Independent reading, especially when you’re just starting out, requires a good deal of intellectual effort. When reading picture books, a child that has managed to read a whole page (even if that’s just a couple sentences), can “rest,” taking in the illustration. Even a beginning reader has a wealth of experience in examining pictures and doesn’t need a simplified version. Children ages five to seven can absolutely appreciate Shel Silverstein’s elegant black-and-white drawings, David McKee’s colourful experiments, and the subtle humor that permeates Tomi Ungerer’s monochrome illustrations.
Picture book illustrations shouldn’t simply duplicate the text, since they have their own content which can be narrated. If the young reader tries describing aloud what she sees in the picture, connecting visual and verbal images into a single whole, the understanding of the story will be a deeply personal one.
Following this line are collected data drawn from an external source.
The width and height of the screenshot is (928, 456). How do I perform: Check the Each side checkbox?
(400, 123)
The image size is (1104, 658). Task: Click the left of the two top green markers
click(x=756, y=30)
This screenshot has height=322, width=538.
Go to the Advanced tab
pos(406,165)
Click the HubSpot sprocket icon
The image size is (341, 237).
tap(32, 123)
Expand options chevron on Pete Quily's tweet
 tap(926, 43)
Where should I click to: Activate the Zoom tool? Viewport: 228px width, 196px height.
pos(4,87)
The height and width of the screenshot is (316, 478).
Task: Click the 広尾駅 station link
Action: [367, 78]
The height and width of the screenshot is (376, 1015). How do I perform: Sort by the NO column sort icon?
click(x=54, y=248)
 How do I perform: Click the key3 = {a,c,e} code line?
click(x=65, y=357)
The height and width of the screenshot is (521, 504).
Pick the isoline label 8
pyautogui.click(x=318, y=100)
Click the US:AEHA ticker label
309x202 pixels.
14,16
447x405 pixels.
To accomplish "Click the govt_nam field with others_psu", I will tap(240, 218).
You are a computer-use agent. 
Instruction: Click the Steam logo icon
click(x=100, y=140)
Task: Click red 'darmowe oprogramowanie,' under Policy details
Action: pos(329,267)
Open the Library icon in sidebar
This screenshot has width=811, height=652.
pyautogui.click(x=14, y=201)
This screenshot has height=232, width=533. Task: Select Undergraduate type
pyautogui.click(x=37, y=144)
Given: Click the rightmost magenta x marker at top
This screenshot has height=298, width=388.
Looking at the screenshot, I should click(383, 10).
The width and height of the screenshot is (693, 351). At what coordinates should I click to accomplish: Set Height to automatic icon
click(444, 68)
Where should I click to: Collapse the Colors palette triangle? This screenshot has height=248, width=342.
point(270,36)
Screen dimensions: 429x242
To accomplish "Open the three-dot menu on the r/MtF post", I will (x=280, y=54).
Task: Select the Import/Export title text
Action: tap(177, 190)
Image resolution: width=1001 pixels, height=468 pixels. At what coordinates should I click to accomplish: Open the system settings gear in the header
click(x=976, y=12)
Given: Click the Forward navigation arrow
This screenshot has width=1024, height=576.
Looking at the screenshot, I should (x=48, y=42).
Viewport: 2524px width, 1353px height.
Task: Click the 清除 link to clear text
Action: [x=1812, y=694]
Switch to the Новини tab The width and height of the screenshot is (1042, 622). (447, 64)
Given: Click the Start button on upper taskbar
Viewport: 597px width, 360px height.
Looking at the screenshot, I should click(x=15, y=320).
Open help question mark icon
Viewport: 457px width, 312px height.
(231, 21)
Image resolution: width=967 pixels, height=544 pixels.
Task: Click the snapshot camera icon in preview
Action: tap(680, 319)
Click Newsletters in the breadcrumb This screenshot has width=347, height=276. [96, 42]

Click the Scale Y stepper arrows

What’s great is that picture books always leave room for readers to use their imaginations and make their own discoveries. The beginning reader can enter into a dialogue with the book and create their own story from the interweaving of image and text.
I decided to try an experiment and have Fyodor read one page a day of Shel Silverstein’s Who Wants a Cheap Rhinoceros? [most recent English edition: Simon & Schuster Books for Young Readers, 2014. ISBN 9781481415934]. The book (unlike many other picture books) has a clear and very large font on a white background. Before I knew it, my son was off—discovering ways to use the rhino on his own. He read “you can use him for a coat hanger.” The picture on the page showed a boy trying, from a distance, to throw a hat onto the rhino’s horn, which already had a coat hanging on it. Fyodor recalled a game where you throw rings onto a long-necked goose and the scene filled with additional meaning.
Then he read, “He is fun to take care of when he is sick.” This time, the rhino was bandaged from head to toe, with a thermometer in his mouth. Fyodor guessed that the boy was playing “doctor” with the rhino, but the sight of the rhino wrapped in bandages led him to think of papier-maché technique. Next, he struggled over the phrase “He is hard to build a house for,” and almost out of frustration decided the house in the picture looked more like a tank.
This experiment proved to me that the best books for launching our “reading careers” must have the following: a good, but accessible text accompanied by incredible illustrations. What’s most important, though, is that in this perfect interlacing of words and pictures, the reader’s individual freedom of interpretation comes through. Luckily, there are always picture books with longer and more involved story lines—to grow along with the budding independent reader.